All Quiet on the Western Front (Edward Berger, 2022)
Stumbling upon something worth watching on Netflix is a rare treat, since the streaming site tends be the bastion of all things shite in my world. Lo and behold then that Edward Berger's German language adapation of Erich Remarque's anti-war novel All Quiet on the Western Front is a harrowing and compelling film worthy of praise.
From the wide-eyed naivety of Paul Bäumer and his patriotic school mates; gleefully enlisting as grunts in the war to end all wars, to the corpses of young men strewn across the muddy battlefield, All Quiet on the Western Front is a descent into hell that left a sobering impression upon me well after the final credits. Ultimately, it's a distressing tale which loses none of its poignancy even nearing a century on. It might not be as faithfull as Lewis Milestone's film from 1930, but Berger's update is still a very respectable effort.
Two stories are conveyed in All Quiet on the Western Front: the main one being the daily horrors faced by Bäumer in the trenches; while the other is about the Armistice agreement. What's darkly disturbing is how a few men situated in a railway carriage can be bickering over the terms for peace while the butchering continues en masse. What's even more sickening is a blood thirsty general ordering his soldiers to storm the trenches one final time just before the eleventh hour. Gut-wrenching.
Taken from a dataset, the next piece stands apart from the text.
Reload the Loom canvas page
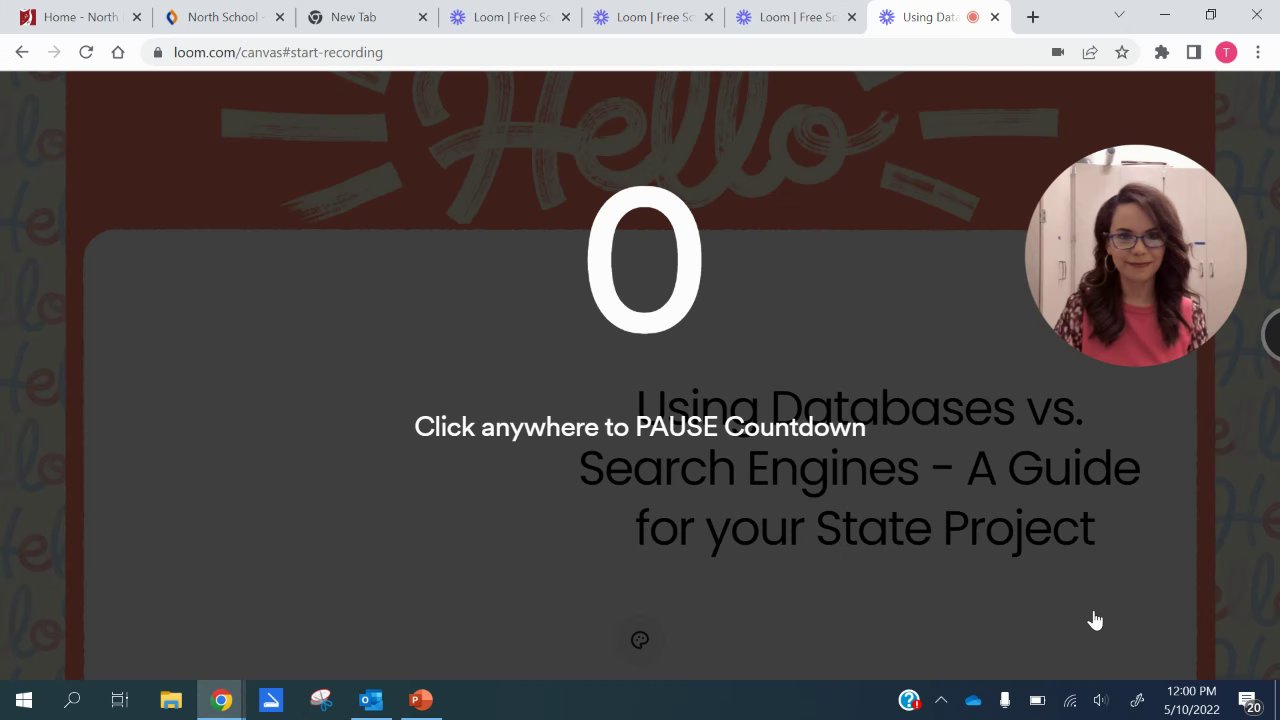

As much as I admire Sam Mendes' 1917 (2019), I much prefer Berger's more focused anti-war message rather than gimmicky one-shots; it's still shot superbly, regardless. Bizarrely, All Quiet on the Western Front reminded me of Phil Tippett's animated fantasy horror Mad God
(2022) since they both share similar themes of perpetual insanity. Both released this year and both apocalyptic in scope.The catastrophic carnage of seeing soldiers who are barely even men suffer and die is both mortifying and relentless, that it even leaves someone like me sickened by it. A horrifying film, but an effectively important one.